• SET OF TASKS:
#1 In the passage on the Royal George, in about what year did Mr. Cremin become licensee?
#2 Using the passage on the Royal George, state whether each statement agrees with it, answering yes or no and quoting the deciding words: (a) Dick Harper held the license in the 1970s; (b) the George had three full-time bar staff in Mr. Cremin's day; (c) Mrs Blaney's shop stood where the carpark is now.
#3 Carry the passage on the Royal George forward from its final sentence, not the items.

• PASSAGE SHOWN:
:::::
The Royal George changed hands many times over the decades and the licensees were a mixed bag indeed. At one end of the scale was the original Mr. Geoghan, whom the police, in their report to the Licensing Bench on the occasion of his initial application for a license, vouchsafed to be a gentleman of reputable character. Dick Harper, who held the license in the 1970’s, was quite disreputable. His tenure was fairly brief, as it was discovered that he was using the upstairs rooms for the storage of stolen property and large quantities of radios, televisions and such were found by interested police officers when the property was searched.

The next licensee was a Mr. Cremin, who took his position in about 1954. A man of rather more pleasant disposition than Bill Maloney, it was his custom to save up pennies and halfpennies and throw them from the upper verandah to the children on Guy Fawke’s Night. The George was a busy place in those days, with five full-time bar staff. Back-door sales of up to 600 half gallon jars on a Sunday morning were not uncommon, and, like any other hotel in the area, after hours drinking was a commonplace. The patrons were lucky to have the services of Mrs Blaney to call on in emergencies. She had a small shop next to the pub, where the carpark is now, and she was affectionately known as “Ma” Blaney, after the legendary “Ma” Blaney who ran Tattersalls Hotel in Dunedin for 37 years. “Ma” Blaney’s premises were a haven for patrons fleeing the police who from time to time would check up on illicit trading.
:::::
• DATA RECORDS:
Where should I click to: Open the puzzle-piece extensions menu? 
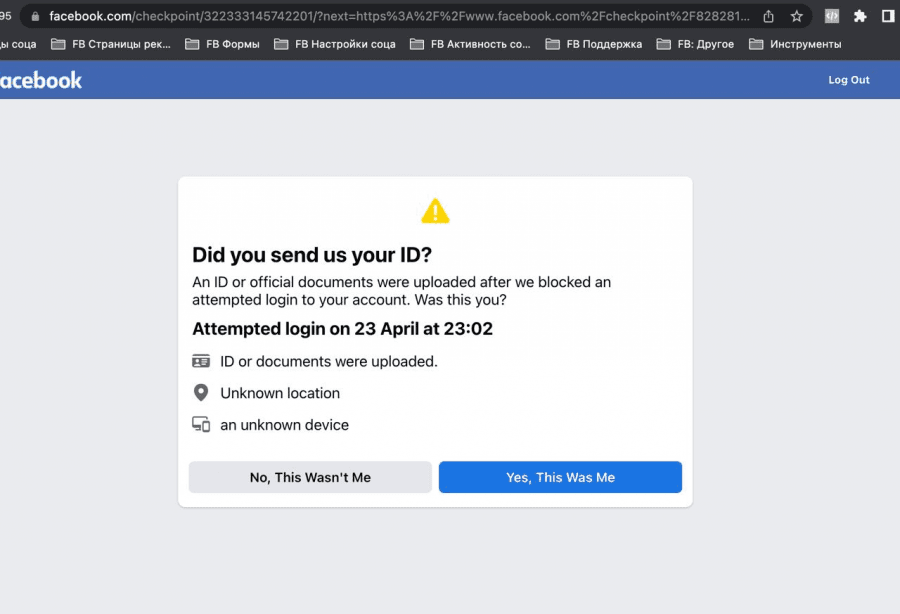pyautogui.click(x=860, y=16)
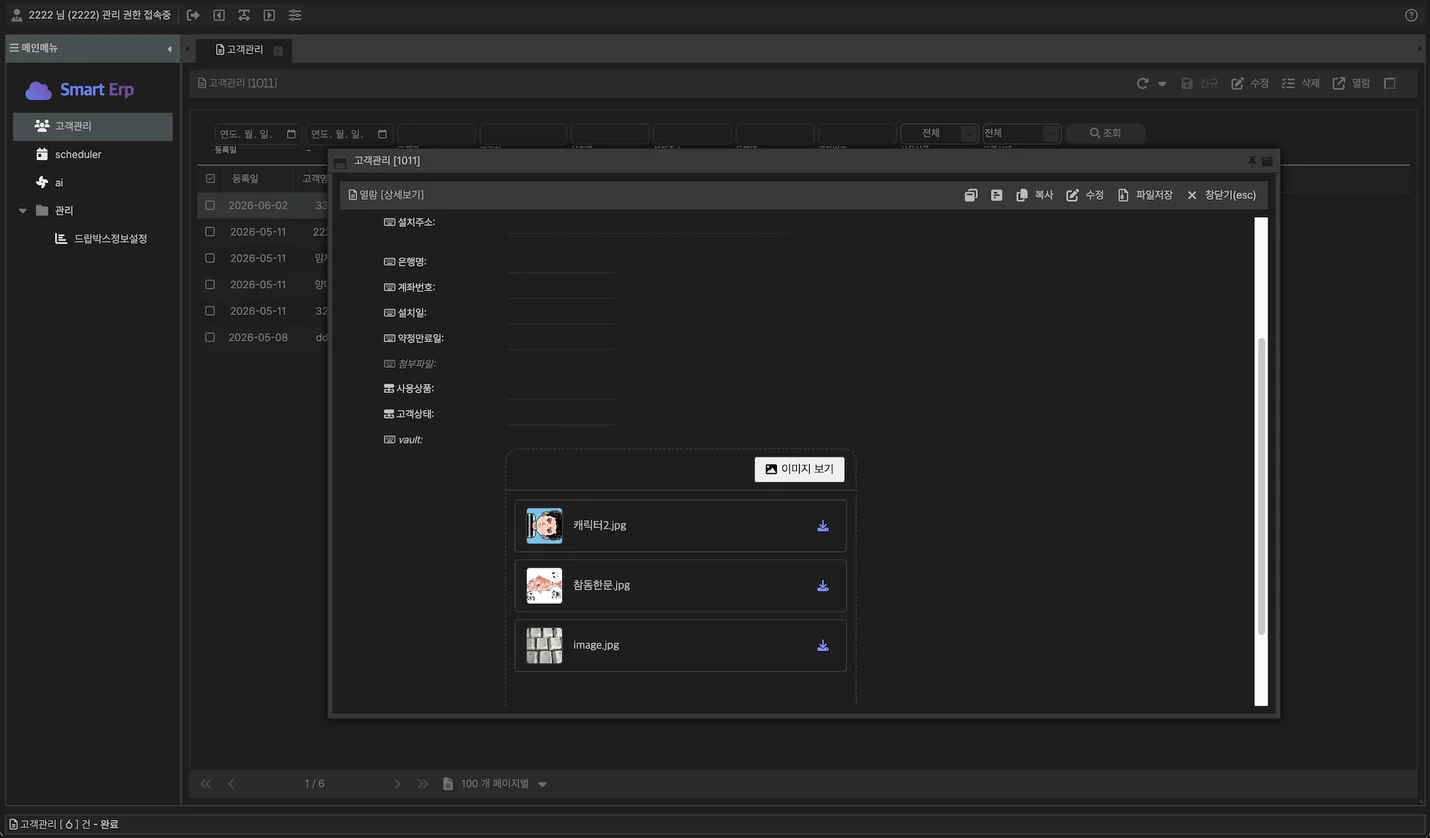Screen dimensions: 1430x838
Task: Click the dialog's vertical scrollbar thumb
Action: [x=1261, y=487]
:::::
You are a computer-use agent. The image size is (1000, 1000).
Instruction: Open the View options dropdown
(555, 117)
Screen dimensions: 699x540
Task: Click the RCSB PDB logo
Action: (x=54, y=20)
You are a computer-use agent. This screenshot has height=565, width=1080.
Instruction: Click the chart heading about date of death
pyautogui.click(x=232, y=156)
:::::
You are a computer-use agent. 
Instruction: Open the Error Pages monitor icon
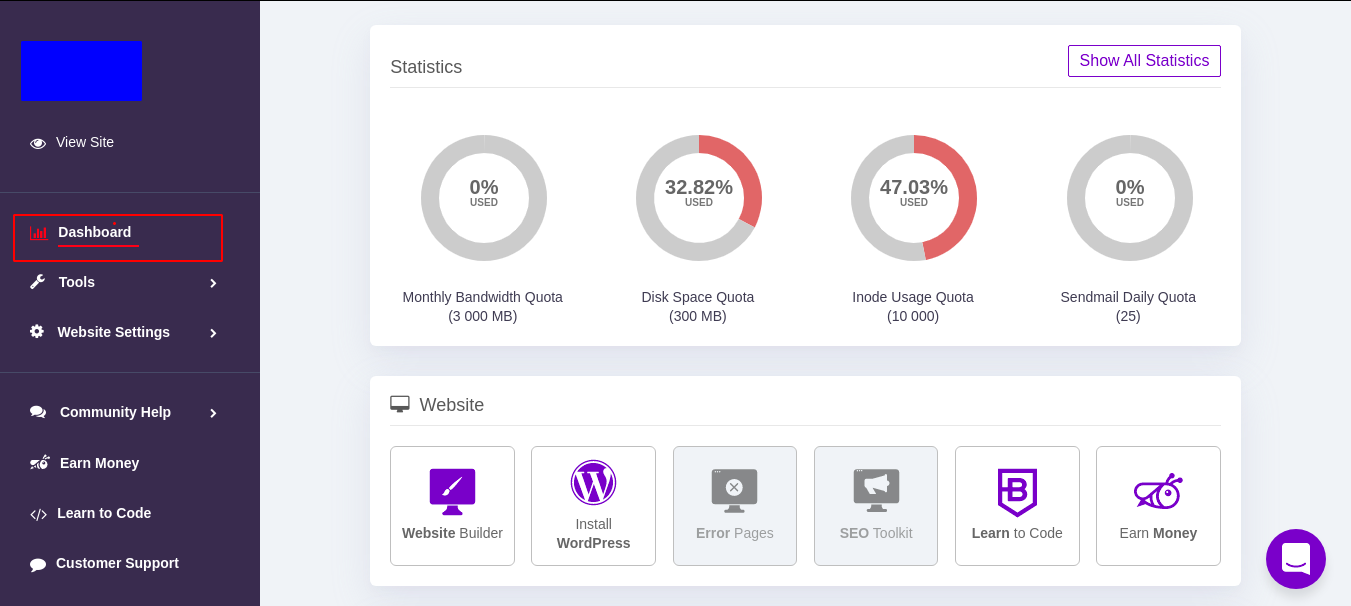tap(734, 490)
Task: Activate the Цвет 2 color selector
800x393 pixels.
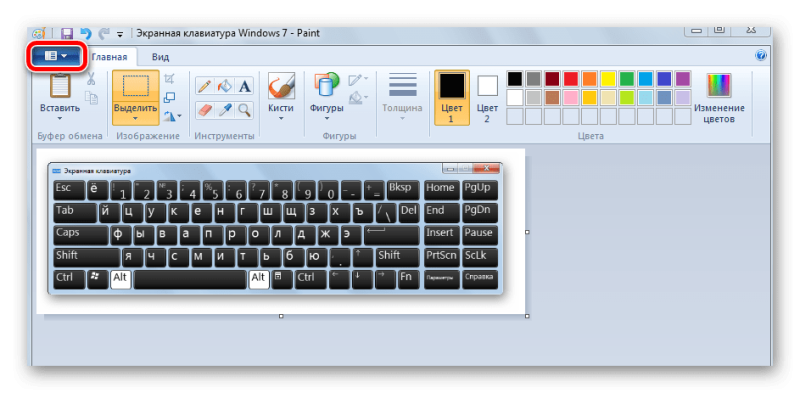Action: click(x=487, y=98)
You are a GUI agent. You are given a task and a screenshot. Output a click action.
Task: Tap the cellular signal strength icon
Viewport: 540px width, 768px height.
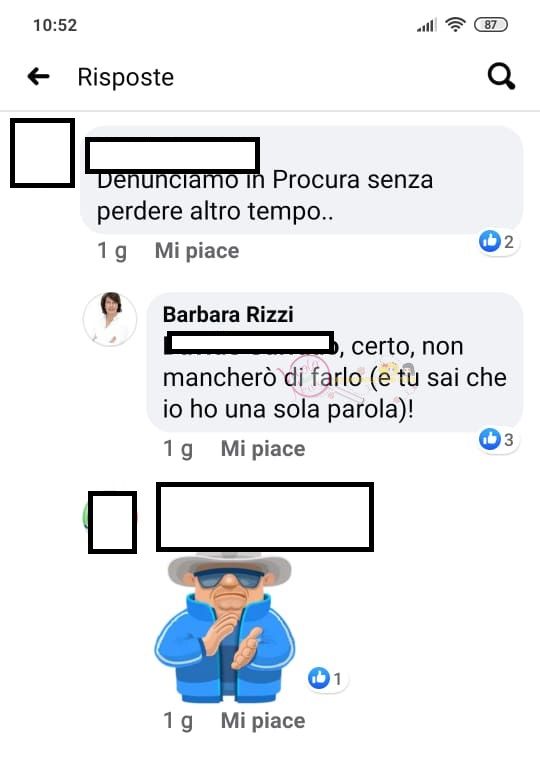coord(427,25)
:::::
• ANSWERS PER TASK:
#1 In about 1954.

#2
(a) Yes: "Dick Harper, who held the license in the 1970’s"
(b) No: "with five full-time bar staff"
(c) Yes: "She had a small shop next to the pub, where the carpark is now"

#3
The Hotel has been redecorated and altered many times over the years. There has been no accommodation on the premises since the 1950’s, and what is now the public bar was created by removing the wall between the old Sportsman’s (i.e the public ) bar and a separate private bar at the rear. The entrance to the Sportsman’s bar was on the corner of the building, a standard design feature of the early Hotels. The old public bar, of course, had the usual island bar in the middle of the room and was a very popular meeting place. Such was the affection for it of some of the regulars that just before the last alterations were about to begin in 1975, a group of them stole in late one Saturday night with saws and crowbars, removed the island bar and took it away as a souvenir.

Today the Royal George continues under the steady and experienced hand of Mr. Ray Newman. It has a very strong regular clientele and a thriving Social Club of some seventy members. The patrons have always been sports fans, and indeed it was at the George that the Linwood Rugby Football Club held its third annual general meeting in 1888, as it did not then have its own clubrooms (Crooks and Stove 1986). Mr. Loughrey was in the chair and Mr. A J White, founder of the home furnishing firm of the same name, was the President. Mr. Marshall was secretary and Mr. Trigg was treasurer. The balance sheet showed a credit of £4 and a few shillings. The association between the George and the Linwood Rugby Football Club continues to this day, and the bank balance of the Club is at least a little better than it was 106 years ago.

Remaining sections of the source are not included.